Rediscovered: The Underworld Years

Let’s ease gently from Biography Month into LitCrit Month. . . .

In the intro to their bio on Jim Tully, Bauer and Dawidziak have this statement:

Frank Scully, who knew Tully better than anyone, had a warning for any biographer so foolhardy as to attempt to capture Tully in print: “Obviously such a hammered-down Titan needs a Boswell as good as himself, and the pity of it is that there is none.”

Well, he may not have been quite ready when Scully offered that opinion, but by 1987 when I interviewed him, Charles Willeford was more than qualified — in my opinion, his body of work not only equals, in its way, what Tully wrote, but easily surpasses it. More modern, likely to last even longer.

Yeah, as I’ve said from the first encounter, I’ve got my money on Willeford lasting for the long haul.

If you’ve got the book I did on Willeford, you can find info on the Tully bio he wanted to write on pages 54-55 — he had the title The Underworld Years, but his agent discouraged him from spending any time on that project vs. writing the fourth Hoke Moseley novel. I agreed. Unlike most writers, who seem to sputter out as they reach the end of their lives, Willeford went out on a series of masterpieces — and I can’t see how a bio of Tully possibly could have equaled one of those novels.

Instead of being unshackled, free to do what he felt like, Willeford would have had to stick to the facts. He was better when he could let loose. You can check out a couple of small pieces he did on Tully that are collected in Writing and Other Blood Sports — good enough, but not primo Willeford. And the book probably wouldn’t have been equal to Willeford’s autobiographical books, either. If it had been, Scully would have had his Boswell for Tully.

But as he told me in a letter dated April 21, 1986, “I have given up the Tully project, at least for now. The UCLA Library has 37 linear feet of Tully material, and to do it right I should look through that stuff, and I’m not up to it now, plus the expense, for what would be a non-commercial project.”

When Bauer and Dawidziak tumbled to Tully in the early 90s, they soon learned of the UCLA holdings, dug into the boxes, and did what Willeford knew he would have had to do for a regulation biography.

In Willeford, I do a follow-up bit on the Tully bio on page 274, and a bit more on pages 390-91 when we’re discussing Waldo Frank, like Tully another major bestseller of the 20s and 30s, whose writing no one would expect you to have heard of today.
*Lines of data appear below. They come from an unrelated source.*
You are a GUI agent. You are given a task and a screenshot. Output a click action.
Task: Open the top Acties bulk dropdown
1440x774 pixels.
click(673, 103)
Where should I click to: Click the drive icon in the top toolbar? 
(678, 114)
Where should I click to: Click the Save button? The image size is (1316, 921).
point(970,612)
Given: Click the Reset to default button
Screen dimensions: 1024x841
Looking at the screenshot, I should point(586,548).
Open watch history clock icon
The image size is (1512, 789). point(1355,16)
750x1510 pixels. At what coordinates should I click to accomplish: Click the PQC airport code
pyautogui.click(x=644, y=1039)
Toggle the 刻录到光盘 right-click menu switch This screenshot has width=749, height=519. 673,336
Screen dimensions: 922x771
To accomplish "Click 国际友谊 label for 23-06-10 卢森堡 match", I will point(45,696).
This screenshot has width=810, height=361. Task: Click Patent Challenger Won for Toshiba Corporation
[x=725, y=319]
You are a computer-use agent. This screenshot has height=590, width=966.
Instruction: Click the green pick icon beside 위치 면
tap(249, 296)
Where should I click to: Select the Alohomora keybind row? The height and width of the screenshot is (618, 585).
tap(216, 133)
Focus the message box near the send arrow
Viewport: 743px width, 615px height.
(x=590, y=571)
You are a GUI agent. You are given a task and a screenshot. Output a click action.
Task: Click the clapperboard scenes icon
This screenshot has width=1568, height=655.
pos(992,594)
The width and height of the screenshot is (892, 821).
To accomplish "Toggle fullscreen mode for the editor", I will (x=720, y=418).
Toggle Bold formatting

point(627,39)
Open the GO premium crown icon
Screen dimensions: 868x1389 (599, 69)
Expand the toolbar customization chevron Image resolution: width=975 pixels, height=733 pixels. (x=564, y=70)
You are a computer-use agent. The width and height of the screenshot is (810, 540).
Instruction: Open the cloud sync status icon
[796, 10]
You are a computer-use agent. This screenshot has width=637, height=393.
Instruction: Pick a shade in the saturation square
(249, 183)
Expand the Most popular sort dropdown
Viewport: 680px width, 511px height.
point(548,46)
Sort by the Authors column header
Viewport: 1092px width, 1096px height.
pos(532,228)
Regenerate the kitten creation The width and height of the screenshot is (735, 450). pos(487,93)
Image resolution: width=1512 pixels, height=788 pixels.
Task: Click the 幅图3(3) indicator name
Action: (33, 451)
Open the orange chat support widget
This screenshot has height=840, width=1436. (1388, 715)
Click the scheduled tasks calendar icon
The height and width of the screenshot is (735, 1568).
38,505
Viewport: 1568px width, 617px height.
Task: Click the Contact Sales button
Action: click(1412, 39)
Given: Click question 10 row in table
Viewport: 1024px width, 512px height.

The unwritten Tully bio, though — Willeford genuinely admired Tully, and laughed loudly when he told me about how Tully wrote a piece for Mencken’s The American Mercury reporting that he had been turned away from Jack London’s Beauty Ranch when he went there for a handout. London stormed that no road kid had ever been turned away hungry, and Tully confessed, yeah, he’d just made it up.

Bauer and Dawidziak cover Tully finally meeting London in their book, but nothing on this specific incident — if the incident took place and wasn’t just something Willeford remembered incorrectly.

In his brief essay on Tully, Willeford writes:

It took a lot of guts to dodge the draft during World War II (remember Pearl Harbor?), but can you imagine what kind of guts it took to dodge the draft in World War I? Well, then, if you are a middle-class reader, as most readers are, ponder the indifference to public opinion of Jim Tully, examining chains during World War I, and that of his buddy, and fellow road kid, Jack Dempsey, working in the shipyards during the war that was supposed to end all wars. But Tully — and Dempsey — weren’t as stupid as Muhammad Ali; they found legitimate ways to avoid the draft.

Bauer and Dawidziak cover the same territory like this:

When World War I drove up demand for chain, Tully hired on as a government chain inspector. It beat joining the doughboys overseas, he later claimed, as German Americans had treated him well during his years on the road and he had misgivings about shooting their relatives.

The same circumstances, somewhat different perceptions. I wonder if it was because Willeford was older, and had more of a sense of what was going on it that era? Details that get lost as the years pass by — and while Boswell dug into the research and set up the template for modern biography, he also had the huge advantage of hanging out with Dr. Sam: Johnson in person.

A pity that none of the Tully biographers ever got to meet the man, and never will.